Gigacount/second photon detection with InGaAs avalanche photodiodes
K. A. Patel, J. F. Dynes, A. W. Sharpe, Z. L. Yuan, R. V. Penty, A., J. Shields

TL;DR
This paper demonstrates high-speed single photon detection at telecom wavelengths using a cooled InGaAs avalanche photodiode with a self-differencing circuit, achieving gigacount per second rates suitable for quantum information.
Contribution
It introduces a high-frequency gated InGaAs APD with self-differencing, enabling gigacount per second detection rates at telecom wavelengths.
Findings
Count rate is linear with photon flux over four orders of magnitude.
Device saturates at 1 gigacount per second at high photon flux.
Potential for high bit rate quantum information applications.
Abstract
We demonstrate high count rate single photon detection at telecom wavelengths using a thermoelectrically-cooled semiconductor diode.
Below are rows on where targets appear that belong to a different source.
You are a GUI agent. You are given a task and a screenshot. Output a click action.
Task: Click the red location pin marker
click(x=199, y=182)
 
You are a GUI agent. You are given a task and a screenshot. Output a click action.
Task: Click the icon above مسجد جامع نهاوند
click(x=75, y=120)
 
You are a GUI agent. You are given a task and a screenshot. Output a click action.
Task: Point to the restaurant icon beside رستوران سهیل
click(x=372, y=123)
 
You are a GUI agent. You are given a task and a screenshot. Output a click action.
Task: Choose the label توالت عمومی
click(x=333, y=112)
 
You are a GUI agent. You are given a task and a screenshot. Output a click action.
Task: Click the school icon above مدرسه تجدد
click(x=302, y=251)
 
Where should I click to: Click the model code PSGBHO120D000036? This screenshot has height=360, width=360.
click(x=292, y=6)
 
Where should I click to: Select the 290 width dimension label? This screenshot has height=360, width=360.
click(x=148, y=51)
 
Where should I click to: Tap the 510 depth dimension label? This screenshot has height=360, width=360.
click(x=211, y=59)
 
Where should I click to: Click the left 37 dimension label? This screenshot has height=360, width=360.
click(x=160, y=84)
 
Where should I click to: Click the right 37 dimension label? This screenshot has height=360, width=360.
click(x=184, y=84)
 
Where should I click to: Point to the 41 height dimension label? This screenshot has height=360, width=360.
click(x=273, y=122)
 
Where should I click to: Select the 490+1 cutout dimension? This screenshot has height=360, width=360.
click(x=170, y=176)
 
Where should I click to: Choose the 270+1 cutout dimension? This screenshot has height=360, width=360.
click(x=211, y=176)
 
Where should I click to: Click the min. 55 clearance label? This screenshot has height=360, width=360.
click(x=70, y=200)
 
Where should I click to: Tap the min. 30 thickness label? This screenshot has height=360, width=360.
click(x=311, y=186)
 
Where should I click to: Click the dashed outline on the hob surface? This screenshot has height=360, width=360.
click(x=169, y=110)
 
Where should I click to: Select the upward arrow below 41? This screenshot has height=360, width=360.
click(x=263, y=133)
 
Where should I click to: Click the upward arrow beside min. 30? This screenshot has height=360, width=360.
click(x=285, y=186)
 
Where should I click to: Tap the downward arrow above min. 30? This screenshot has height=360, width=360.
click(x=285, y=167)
Our device consists of a single InGaAs avalanche photodiode driven by a 2 GHz gating frequency signal and coupled to a tuneable self-differencing circuit for enhanced detection sensitivity. We find the count rate is linear with the photon flux in the single photon detection regime over approximately four orders of magnitude, and saturates at 1 gigacount/s at high photon fluxes. This result highlights promising potential for APDs in high bit rate quantum information applications.